Nearly 3,000 babies a year die suddenly in their sleep in the U.S., leaving devastated parents wondering what went wrong. Findings published online this week in the Proceedings of the National Academy of Sciences offer insight into the genetic basis of one type of sudden infant death syndrome (SIDS). This is one of the first genetic sub-classifications of SIDS, says study leader Dietrich A. Stephan of the Translational Genomics Research Institute (TGen) in Phoenix, Ariz. And it's going to be helpful in offering parents answers for sudden infant deaths, recognizing predisposition early, and hopefully saving a number of these babies.

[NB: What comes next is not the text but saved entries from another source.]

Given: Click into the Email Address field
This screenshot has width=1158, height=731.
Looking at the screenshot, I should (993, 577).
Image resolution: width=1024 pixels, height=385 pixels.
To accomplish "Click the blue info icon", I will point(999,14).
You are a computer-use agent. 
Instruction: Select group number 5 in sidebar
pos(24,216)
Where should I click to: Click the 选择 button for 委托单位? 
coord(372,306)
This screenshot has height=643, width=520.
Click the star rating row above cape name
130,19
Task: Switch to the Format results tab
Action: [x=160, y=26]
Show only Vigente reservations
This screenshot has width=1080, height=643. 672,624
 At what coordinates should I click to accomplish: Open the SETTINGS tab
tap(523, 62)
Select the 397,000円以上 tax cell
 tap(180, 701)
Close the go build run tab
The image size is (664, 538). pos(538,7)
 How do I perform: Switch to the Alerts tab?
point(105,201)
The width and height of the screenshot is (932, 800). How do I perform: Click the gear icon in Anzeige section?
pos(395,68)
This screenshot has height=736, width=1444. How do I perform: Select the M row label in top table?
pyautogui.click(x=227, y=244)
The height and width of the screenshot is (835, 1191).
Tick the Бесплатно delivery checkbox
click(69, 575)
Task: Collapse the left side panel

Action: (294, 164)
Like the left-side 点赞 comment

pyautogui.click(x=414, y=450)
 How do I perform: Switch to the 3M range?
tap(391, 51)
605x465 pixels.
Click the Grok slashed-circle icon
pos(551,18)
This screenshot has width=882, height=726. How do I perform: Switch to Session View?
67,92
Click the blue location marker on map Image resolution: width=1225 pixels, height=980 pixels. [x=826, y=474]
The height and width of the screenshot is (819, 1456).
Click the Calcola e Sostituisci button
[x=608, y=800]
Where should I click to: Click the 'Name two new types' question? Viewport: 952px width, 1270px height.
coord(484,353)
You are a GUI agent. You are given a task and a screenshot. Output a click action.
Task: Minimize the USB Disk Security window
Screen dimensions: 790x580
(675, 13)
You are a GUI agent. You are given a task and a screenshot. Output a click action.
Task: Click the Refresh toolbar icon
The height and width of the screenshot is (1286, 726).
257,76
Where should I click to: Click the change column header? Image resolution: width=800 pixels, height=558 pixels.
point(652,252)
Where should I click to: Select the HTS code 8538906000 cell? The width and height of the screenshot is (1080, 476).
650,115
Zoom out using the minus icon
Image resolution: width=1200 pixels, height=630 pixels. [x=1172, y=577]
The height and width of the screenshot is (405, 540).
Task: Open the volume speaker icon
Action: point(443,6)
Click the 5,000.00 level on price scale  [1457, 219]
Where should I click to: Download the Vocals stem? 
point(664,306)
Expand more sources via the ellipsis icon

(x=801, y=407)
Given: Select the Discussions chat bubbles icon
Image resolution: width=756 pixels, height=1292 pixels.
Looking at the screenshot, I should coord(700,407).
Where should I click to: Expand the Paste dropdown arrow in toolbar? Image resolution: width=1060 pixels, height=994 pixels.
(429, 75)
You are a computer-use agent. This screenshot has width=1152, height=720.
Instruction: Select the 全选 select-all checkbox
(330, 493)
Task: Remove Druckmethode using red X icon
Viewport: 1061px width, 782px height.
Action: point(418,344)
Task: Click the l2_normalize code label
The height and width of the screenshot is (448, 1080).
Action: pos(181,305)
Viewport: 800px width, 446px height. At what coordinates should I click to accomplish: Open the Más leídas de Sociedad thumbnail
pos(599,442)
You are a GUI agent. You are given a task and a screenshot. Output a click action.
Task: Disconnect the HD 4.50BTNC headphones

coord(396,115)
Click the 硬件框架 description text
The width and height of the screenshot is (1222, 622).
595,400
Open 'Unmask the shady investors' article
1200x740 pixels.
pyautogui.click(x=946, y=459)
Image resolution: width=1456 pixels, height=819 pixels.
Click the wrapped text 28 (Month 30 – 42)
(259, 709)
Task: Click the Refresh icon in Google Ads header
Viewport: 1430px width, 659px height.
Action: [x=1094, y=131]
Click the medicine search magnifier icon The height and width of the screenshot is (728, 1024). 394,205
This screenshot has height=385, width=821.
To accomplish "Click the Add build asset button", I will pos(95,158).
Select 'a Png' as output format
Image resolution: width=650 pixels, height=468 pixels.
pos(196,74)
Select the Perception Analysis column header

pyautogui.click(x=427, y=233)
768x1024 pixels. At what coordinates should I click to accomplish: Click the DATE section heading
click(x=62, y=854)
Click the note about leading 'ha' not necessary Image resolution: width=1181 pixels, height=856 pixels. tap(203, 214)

The researchers identified children who suffered from a specific form of SIDS known as SIDDT in an Amish community in Pennsylvania. Twenty-one infants from nine families had passed away before the age of one and the scientists analyzed DNA from four of the babies as well as their parents, siblings and close relatives. The researchers identified an alteration in a gene on chromosome 6 called TSPYL: all four children had two abnormal copies of the gene, and their parents each carried one copy of the alteration. TSPYL is expressed in the brain stem, and sudden deaths may occur because of changes to the brain's regulatory systems that govern cardiac and pulmonary protective reflexes, the team reports. The researchers will next investigate the relationship between TSPYL mutations and SIDS in the general population, as well as the gene's role in controlling breathing and heart rate in premature infants that are otherwise normal.